Gastronomie

Anciennes recettes de terre inspirées par Auguste et Tibère ou régimes d’auteur à base de poisson et ad usum Grand Tour ? Des flots d’encre ont coulé sur les origines et les prêts campaniens de la cuisine capriote. De petits ruisseaux désormais secs, asséchés par le soleil jaguar : les faits disent que depuis la nuit des temps, c’est la beauté romantique de Capri qui donne de la saveur à la cuisine et non pas le contraire. C’est la perspective magique sur les Faraglioni qui équilibre les notes de la salade parthénonienne la plus zélée, et c’est le coup d'oeil sur la via Krupp magique qui dose les envies insatiables des raviolis fourrés les plus appétissants.

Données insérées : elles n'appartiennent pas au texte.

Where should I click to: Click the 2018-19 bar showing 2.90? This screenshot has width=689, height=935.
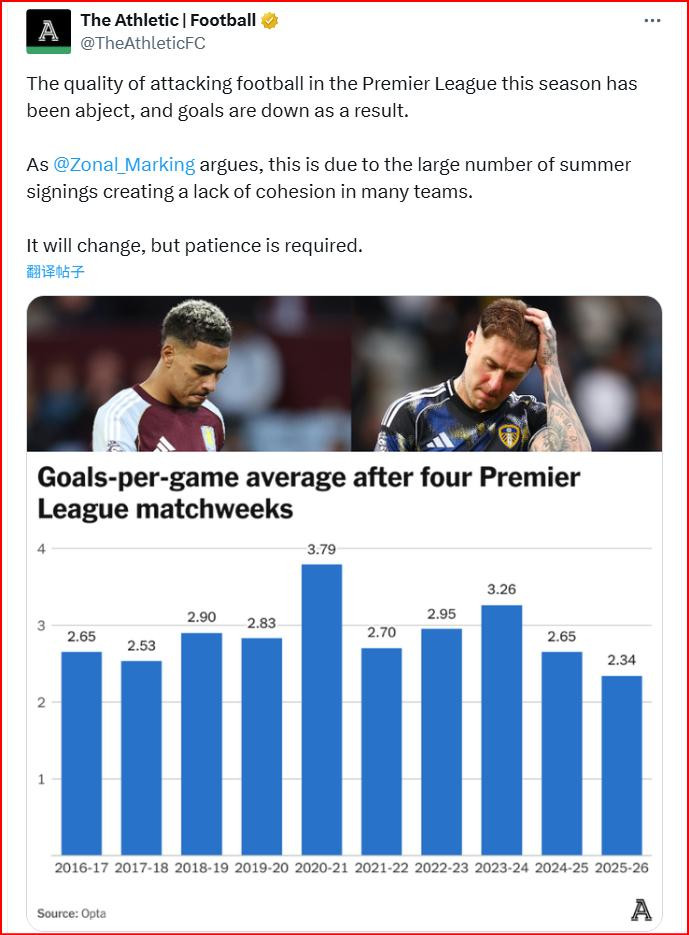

C’est l’harmonie intime de la Petite Place qui adoucit la tarte aux amandes la plus nordique et ce sont les sentiers panoramiques serpentant sur le mont Solaro, rides florales de mi-côte, qui parfument les cianfotta de fèves et de légumes les plus savoureuses. Et les menus mystérieux consommés de Rilke la Yourcenar, de Totò à Godard, de Marinetti à Savinio ? Tous alléchés et attirés par un paradis chromatique et retenus sur l’île des sirènes par des odeurs introuvables ailleurs.

Parmi des lieux prodigieux, mystérieux et communs, même la plus simple bouchée est devenue un péché parfumé de gourmandise. Et Capri un "enfer de mystique bleu". Les festins excentriques célébrés par Jacques Fersen dans les jardins de Villa Lysis et les dîners futuristes inventés par Prampolini et Marinetti au Quisisana sont seulement les échos séduisants de lointains murmures capriotes. Comme les calmars "pugnuti" par Malaparte, enfilés au clair de lune au milieu des cris de pêcheurs excités et complaisants. Comme les cailles de printemps rissolées à la Chartreuse par les frères les plus gourmands. Comme les tendres caciotta qui conservaient "la virginité du lait" pour le plaisir de Gabriele D'Annunzio et comme le vin blanc sec d’Anacapri, émigré dans la terre des gauchos, qui fut une muse alcoolisée de Graham Greene et de Norman Douglas. Et pourtant aujourd’hui les verres de blanc acidulés et secs qui séduisirent Lenin et Gorkij brillent partout parmi des orangeries aigres et des buissons sauvages odorants.

Et les fruits d’une pêche historiquement généreuse accompagnent les fantaisies gastronomiques générées par une constellation de chefs et de patrons attentifs aux produits d’une terre déshydratée mais cultivée avec ténacité. La récupération des habitudes paysannes est en effet à l’origine du digestif limoncello. Maintenant, les bouteilles artisanales de l’élixir blond teignent l’île de jaune, mais jusqu’aux années Quatre-vingts du siècle dernier, il n’était préparé qu’à la maison au cours des jours de fête en exploitant les écorces des Femminelli pressés ou, plus souvent, offert aux habitués par les restaurants les moins dégourdis.

Dans la fraîche cuisine capriote, passé et présent cohabitent donc, dosés comme il faut. Pour honorer une culture gastronomique qui a fait de la simplicité son point de force : de la "simplicité qui est difficile à atteindre" naturellement.